PAGE EXTRACT:
NAME
CracTools::Annotator - Generic annotation base on CracTools::GFF::Query::File
VERSION
version 1.2
SYNOPSIS
# Construct tha annotator object that will index the GFF file in
# a genomic interal-tree based structure
my $annotator = CracTools::Annotator->new("annotation.gff");
# Query the annotator object for overlapping annotations
my $annot = $annotator->getBestAnnotationCandidate("chr1",12345,12380);
if(defined $annot->{exon}) {
print STDERR "Found overlapping exon\n";
} else {
# If no overlapping exons have been found, we check for the closest gene
# in the downstream direction
my $closest_annot = $annotator->getAnnotationNearestDownCandidates()->[0];
if(defined $closest_annot && defined $closest_annot->{gene}) {
print STDERR "Closest gene annotation is ".12345 - $closest_annot->{gene}->end."bp away\n";
}
}
DESCRIPTION
This module is based on CracTools::Interval::Query::File and provides powerfull methods to query annotation files and prioritize hits to fit specific application needs.
Annotator work with 0-based coordinate system and closed [a,b] intervals.
The principle behind CracTools::Annotator is to build a genomic interval tree that holds the annotations. Then, the user can query this datastructure to retrieve annotations. In order to organized the retrieved annotations, we build candidates hashes that are a branch of the annotation tree. For a classic GFF annotation file, if the queried interval overlap and exon, the branch of the annotation tree, will go from an exon leaf up to the gene root passing by an mRNA internal node.
Candidate structure
An annotation candidate is a hash datastructure, where keys are GFF features (exon, gene, mRNA) and values are CracTools::GFF::Annotation object (a parsed GFF line).
It also contains an entry parent_feature
that holds the parenting links between features, and an entry leaf_feature
that holds the feature name of the leaf ("exon" for example).
my $candidate = {
"exon" => CracTools::GFF::Annotation,
"gene" => CracTools::GFF::Annotation,
"feature" => CracTools::GFF::Annotation, ...,
parent_feature => {exon => mRNA, featureA => featureB, ...},
leaf_feature => "exon",
};
Priority methods
Each annotation query can be parametrized with priorization methods that will choose a set of "best" annotation(s) to be returned to the user. In this module we propose default priorization method, but you can create your own in order to fit your application needs.
There is two kind of priorization method, prioritySub
and comparSub
.
Priority subroutine
The priority subroutine (by default "getCandidatePriorityDefault") recieve as input the queried interval (start and end pos) and an annotation candidate. As output the subroutine must return a priority level (the lower being more important), and a string variable that is a literal version of the priority level.
Compare subroutine
The compare subroutine (by default "compareTwoCandidatesDefault") recieve as input two annotation candidates and the queried interval. As output the subroutine must return the best candidate between the two, or neither (undef) if the subroutine cannot determine.

DATA EXTRACT:
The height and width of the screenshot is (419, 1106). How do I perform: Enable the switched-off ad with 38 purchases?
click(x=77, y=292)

* * *

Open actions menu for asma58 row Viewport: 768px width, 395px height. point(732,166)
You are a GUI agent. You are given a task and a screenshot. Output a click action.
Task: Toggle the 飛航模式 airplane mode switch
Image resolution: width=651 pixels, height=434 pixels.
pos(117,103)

==

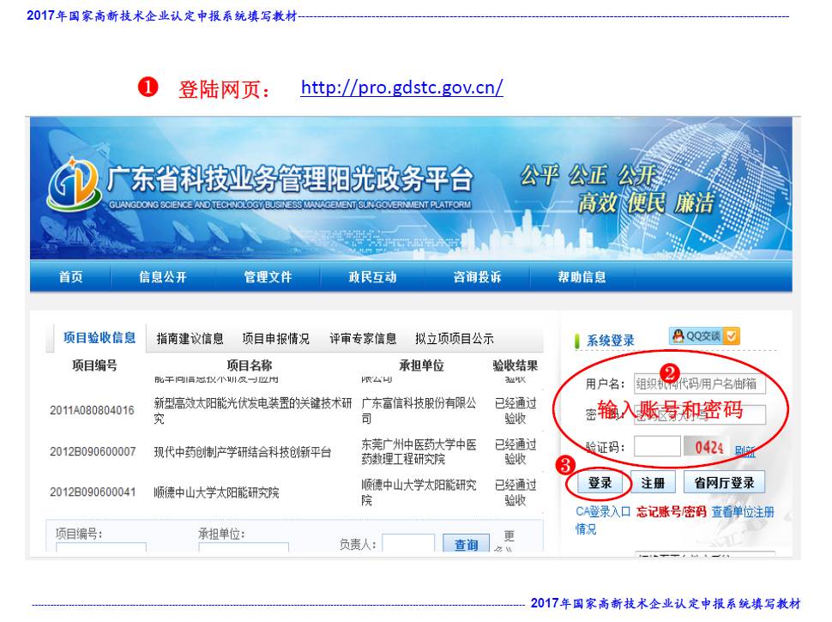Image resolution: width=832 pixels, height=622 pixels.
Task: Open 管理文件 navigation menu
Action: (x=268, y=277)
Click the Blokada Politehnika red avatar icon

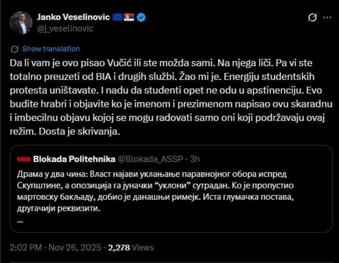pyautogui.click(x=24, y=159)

ACTIONS TO TAKE:
(A) From the CracTools::Annotator page, reproduce word for word the passage from "Annotator work with" up to and including "mRNA internal node.".
(B) According to the CracTools::Annotator page, what coordinate system and kind of intervals does Annotator use?
You won't need the rows for any of this.

RESPONSES BY ITEM NUMBER:
(A)
Annotator work with 0-based coordinate system and closed [a,b] intervals.
The principle behind CracTools::Annotator is to build a genomic interval tree that holds the annotations. Then, the user can query this datastructure to retrieve annotations. In order to organized the retrieved annotations, we build candidates hashes that are a branch of the annotation tree. For a classic GFF annotation file, if the queried interval overlap and exon, the branch of the annotation tree, will go from an exon leaf up to the gene root passing by an mRNA internal node.

(B) It uses a 0-based coordinate system with closed [a,b] intervals.